Give every line of the listing word for word, beginning at the first and including the line with "Given: Click the 20% course progress bar" as the last.
Records for the task section start
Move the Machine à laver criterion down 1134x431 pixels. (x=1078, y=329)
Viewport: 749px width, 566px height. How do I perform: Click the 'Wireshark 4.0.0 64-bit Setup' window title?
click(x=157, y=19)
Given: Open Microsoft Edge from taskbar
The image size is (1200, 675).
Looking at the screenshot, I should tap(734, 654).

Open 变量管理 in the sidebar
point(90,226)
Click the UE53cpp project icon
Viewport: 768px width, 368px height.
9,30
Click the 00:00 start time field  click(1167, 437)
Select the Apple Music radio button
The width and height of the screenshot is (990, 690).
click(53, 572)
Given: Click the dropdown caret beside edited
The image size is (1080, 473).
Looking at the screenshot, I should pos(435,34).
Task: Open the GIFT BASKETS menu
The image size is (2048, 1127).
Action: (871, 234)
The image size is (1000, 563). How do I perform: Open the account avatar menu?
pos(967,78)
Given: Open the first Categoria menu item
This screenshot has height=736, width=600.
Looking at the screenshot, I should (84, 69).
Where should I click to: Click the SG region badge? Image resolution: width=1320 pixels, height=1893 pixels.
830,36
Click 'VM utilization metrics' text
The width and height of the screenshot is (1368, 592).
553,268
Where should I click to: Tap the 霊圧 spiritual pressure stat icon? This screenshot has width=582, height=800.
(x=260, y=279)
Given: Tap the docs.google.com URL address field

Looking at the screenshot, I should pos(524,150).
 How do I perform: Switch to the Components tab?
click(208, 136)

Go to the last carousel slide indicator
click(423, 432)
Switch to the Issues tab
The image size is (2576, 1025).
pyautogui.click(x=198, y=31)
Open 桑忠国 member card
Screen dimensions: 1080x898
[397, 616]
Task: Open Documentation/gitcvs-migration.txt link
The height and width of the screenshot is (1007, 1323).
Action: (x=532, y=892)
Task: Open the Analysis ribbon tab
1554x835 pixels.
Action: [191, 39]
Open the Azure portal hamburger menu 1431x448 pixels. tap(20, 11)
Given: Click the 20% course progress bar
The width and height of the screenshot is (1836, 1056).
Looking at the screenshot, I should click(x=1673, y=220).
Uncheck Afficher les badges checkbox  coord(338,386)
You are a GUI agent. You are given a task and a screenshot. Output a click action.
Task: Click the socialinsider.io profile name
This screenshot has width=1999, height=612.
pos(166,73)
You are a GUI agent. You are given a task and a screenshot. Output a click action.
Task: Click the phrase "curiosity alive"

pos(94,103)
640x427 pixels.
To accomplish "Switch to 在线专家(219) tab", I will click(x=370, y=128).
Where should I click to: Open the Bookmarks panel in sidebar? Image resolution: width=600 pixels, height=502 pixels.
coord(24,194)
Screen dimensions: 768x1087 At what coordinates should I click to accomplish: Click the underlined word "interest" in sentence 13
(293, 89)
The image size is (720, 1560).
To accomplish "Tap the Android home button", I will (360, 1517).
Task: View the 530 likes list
Records for the task section end
> Expected output
Move the Machine à laver criterion down 1134x431 pixels. (x=1078, y=329)
Viewport: 749px width, 566px height. How do I perform: Click the 'Wireshark 4.0.0 64-bit Setup' window title?
click(x=157, y=19)
Given: Open Microsoft Edge from taskbar
The image size is (1200, 675).
Looking at the screenshot, I should tap(734, 654).

Open 变量管理 in the sidebar
point(90,226)
Click the UE53cpp project icon
Viewport: 768px width, 368px height.
9,30
Click the 00:00 start time field  click(1167, 437)
Select the Apple Music radio button
The width and height of the screenshot is (990, 690).
click(53, 572)
Given: Click the dropdown caret beside edited
The image size is (1080, 473).
Looking at the screenshot, I should pos(435,34).
Task: Open the GIFT BASKETS menu
The image size is (2048, 1127).
Action: (871, 234)
The image size is (1000, 563). How do I perform: Open the account avatar menu?
pos(967,78)
Given: Open the first Categoria menu item
This screenshot has height=736, width=600.
Looking at the screenshot, I should (84, 69).
Where should I click to: Click the SG region badge? Image resolution: width=1320 pixels, height=1893 pixels.
830,36
Click 'VM utilization metrics' text
The width and height of the screenshot is (1368, 592).
553,268
Where should I click to: Tap the 霊圧 spiritual pressure stat icon? This screenshot has width=582, height=800.
(x=260, y=279)
Given: Tap the docs.google.com URL address field

Looking at the screenshot, I should pos(524,150).
 How do I perform: Switch to the Components tab?
click(208, 136)

Go to the last carousel slide indicator
click(423, 432)
Switch to the Issues tab
The image size is (2576, 1025).
pyautogui.click(x=198, y=31)
Open 桑忠国 member card
Screen dimensions: 1080x898
[397, 616]
Task: Open Documentation/gitcvs-migration.txt link
The height and width of the screenshot is (1007, 1323).
Action: (x=532, y=892)
Task: Open the Analysis ribbon tab
1554x835 pixels.
Action: [191, 39]
Open the Azure portal hamburger menu 1431x448 pixels. tap(20, 11)
Given: Click the 20% course progress bar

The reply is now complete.